→ Passage given
★ ★ ★ ★

Write What You Want to Know: Building Cultures of Curiosity in Lit
Over my writing life, I’ve curated six guidelines for myself (or “writin’ rules”), which I’m thankful that others have found useful at times as well. They are as follows:
Write what you want to know.
When writing another context, always elevate its own storytellers. Be a megaphone to the lesser heard, not a "voice to the voiceless".
Let any given story go. If the theme is true, it will come back to you.
It's a rejection until it's an acceptance.
You are not "due" a moment in the sun—but gift them where you can.
There is no failure in having had the opportunity to do creative work.
All six have important contexts, which I look forward to exploring in future newsletters (though not every week: sometimes global humanist topics, and publishing news, and media analysis, will instead take centre stage).
Today we’re going to discuss the first—the core, I feel, of the whole affair:
Write what you want to know.
The expression cannot help but invoke its precursor, though: the classic “write what you know”—so let’s start with that one, and explore why it’s such a mess.
For some, the idea immediately causes anxiety:
“But what if I don’t know anything? Are you telling me that I have to be an expert before I can start writing? How do I get from novice to expert status as a writer without first writing from a state of at least semi-ignorance about the craft of writing itself? Is this a Catch-22? Am I even knowledgeable enough about that literary reference to be using it correctly here?!”
I mean, your mileage may vary with respect to the specific anxieties that arise—but many writers do feel the press of imposter syndrome much faster after a brush with that maddening bit of literary counsel breathing down their neck.
How restrictive.
How definitive.

★ ★ ★ ★

→ Given material
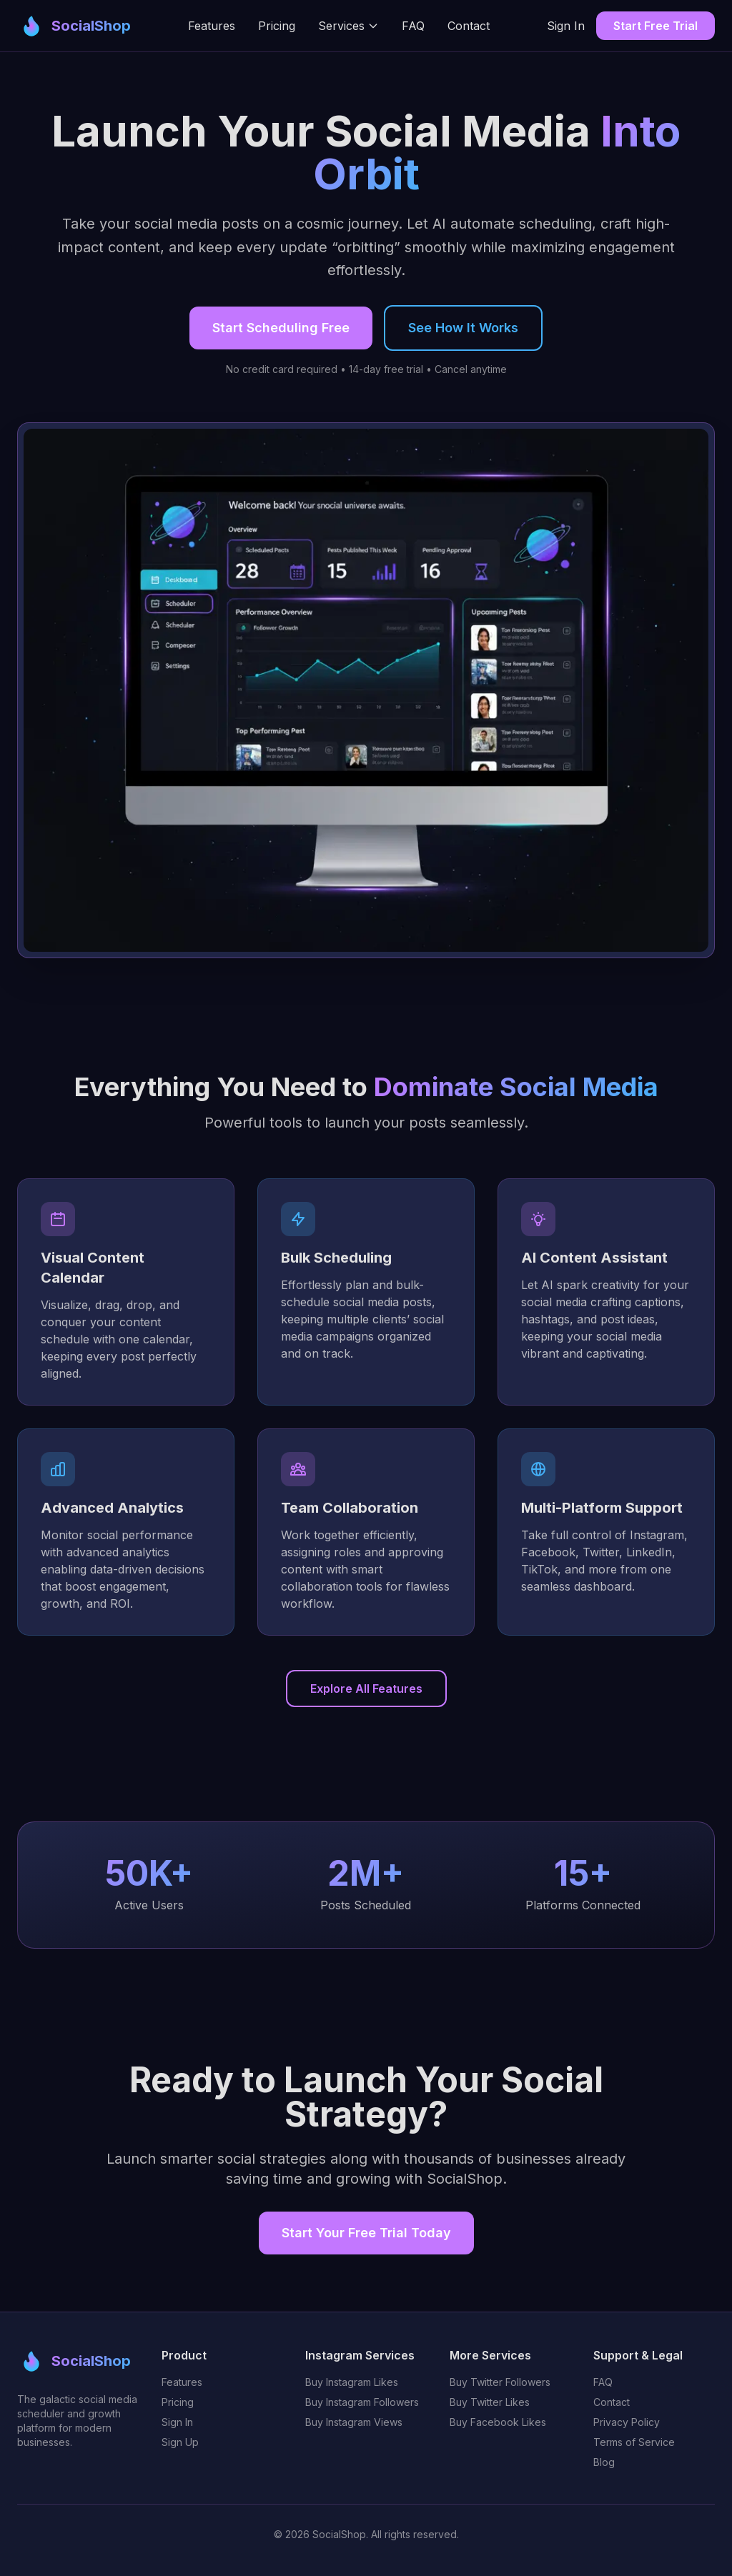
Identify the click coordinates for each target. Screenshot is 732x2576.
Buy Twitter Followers (500, 2382)
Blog (604, 2462)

★ ★ ★ ★

→ Challenges
[a] In the essay above on building cultures of curiosity in literature, which guideline is called the core of the whole affair?
[b] Carry on the essay about writing what you want to know, beginning right after its final line, "How definitive."

→ Set of answers
[a] Write what you want to know.

[b]
And maybe worst of all… how product-oriented.
Because “write what you know” implies a state of completion to our knowledge, which should immediately strike us as antithetical to the idea of knowledge itself.
Is even self-knowledge ever complete? Or are we always learning new things about ourselves as we grow, as our circumstances change, and especially as our bodies offer up new signals of need and distress over time?
How then can we ever reach a state of knowledge-sufficiency about the world?
Writing from curiosity
In an old anecdote made more recently famous by David Foster Wallace in a commencement speech quickly repackaged for market, one fish swims by two others and says, “Hey! How’s the water?” But since this is mere performative speech, a brief howdy-do serving the phatic function of language by holding open the line of communication between neighbours crossing paths, the first fish swims on without waiting for an answer—and then the second looks to the third and asks:
“What’s water?”
Even when we are deeply familiar with a topic, the idea that we know it is a tall ask, and responsible for many an overconfident and ruinous movement throughout our fragile world. Parents struggle with this at times, when the brilliant microcosms of their children suddenly reveal behaviours and beliefs that run counter to what they thought they “knew” about their offspring all along.
“What happened to my happy little girl? Where did all this anger come—I used to be able to hold you in my hands! Who’s put all these different thoughts in your head—I certainly never trained you to be like this!”
It happens with partners, too, and friends: one of the greatest causes of strife in our longstanding relationships is the sense of betrayal that can come upon us when “someone we’ve known for years” turns out to have been someone else all along—or maybe simply changed, imperceptibly but irrevocably, over time. The connections in our lives that embrace the fact that we’re always growing, always learning, always susceptible to change, are the most resilient—because they break less frequently on the wound of suddenly discovering any limits to what we thought we “knew”.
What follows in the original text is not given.